Rising insolvencies tied to economic policy failures

Editorial courtesy of The Australian

Whatever political benefits Anthony Albanese is anticipating from his ministerial reshuffle, it will have no impact on the nation’s entrenched economic problems. Some of these were painfully clear in new figures from the Australian Securities & Investments Commission, reported on Monday. Business failures surged to a record high in the past financial year, with 11,049 insolvency appointments, up about 40 per cent on the 7942 appointments the previous year and 124 per cent more than in 2022. Cafes, restaurants, small retailers and accommodation providers were among those hardest hit.

Soaring power costs, higher prices for ingredients and other inputs, and hard-pressed consumers, especially those struggling with higher mortgages and rents, who have been cutting back on discretionary spending, contributed to the failures. So, for many businesses, has the Albanese government’s more rigid industrial relations system, which is ill-suited to industries in which flexibility and casual work are vital for employers and workers. Nor are the changes finished. As of August 26, the Fair Work Commission will have the power to set minimum standards for workers in the gig economy and “employee-like” contractors in road transport.

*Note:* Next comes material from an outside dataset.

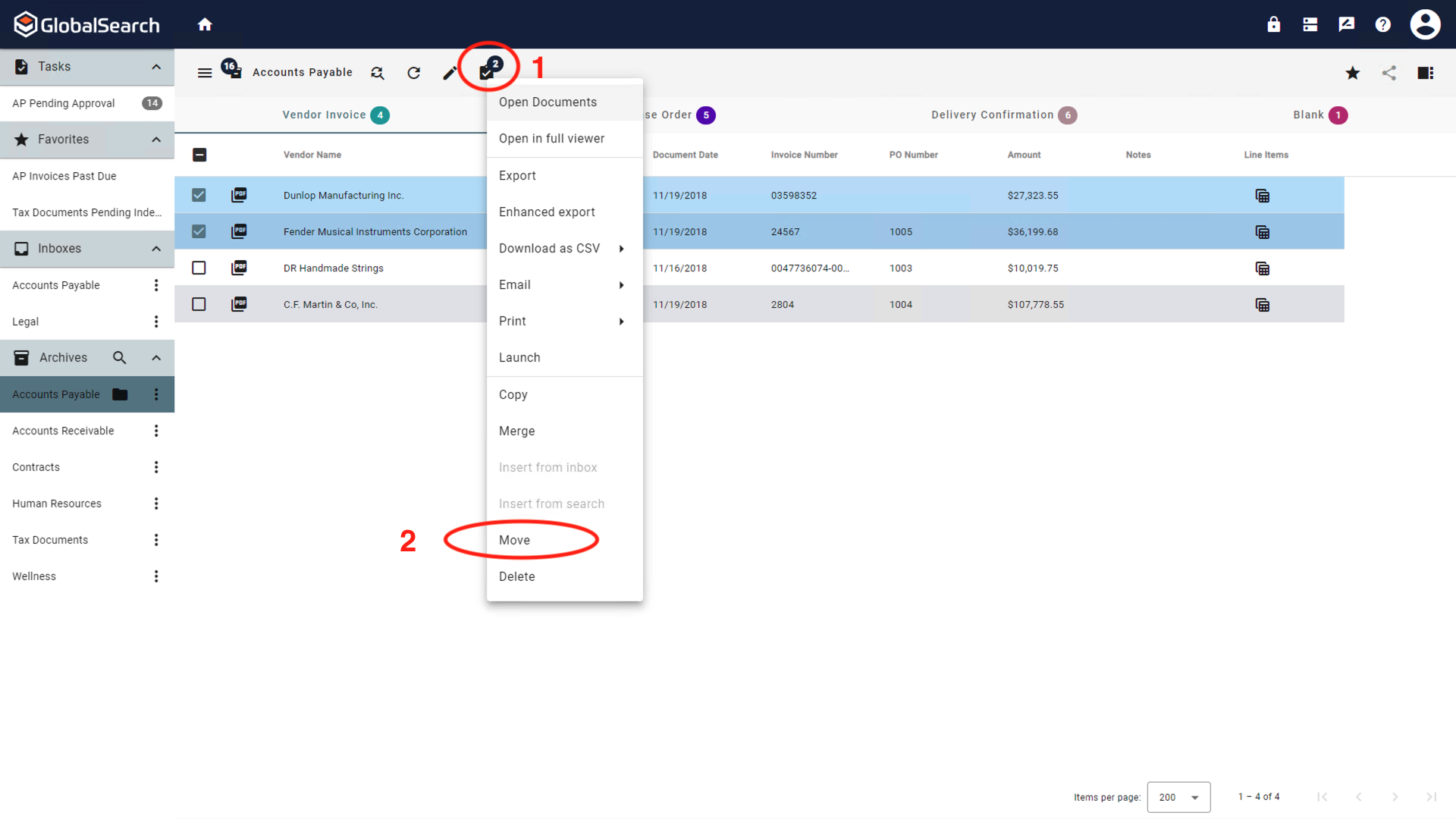Toggle checkbox for Fender Musical Instruments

A week ago, we reported that insolvencies in the building and construction sector were on track to exceed historical highs. Stakeholders are awaiting new inflation and retail trade figures on Wednesday, and the Reserve Bank board’s next decision on interest rates on August 6. Common factors in most problems sending firms broke are inflation and economic policy. That includes big spending by states and territories, which are recording some of the highest deficits in the developed world, Jack Quail and Patrick Commins report. Economists are warning the blowout is undermining the Reserve Bank’s efforts to tame inflation.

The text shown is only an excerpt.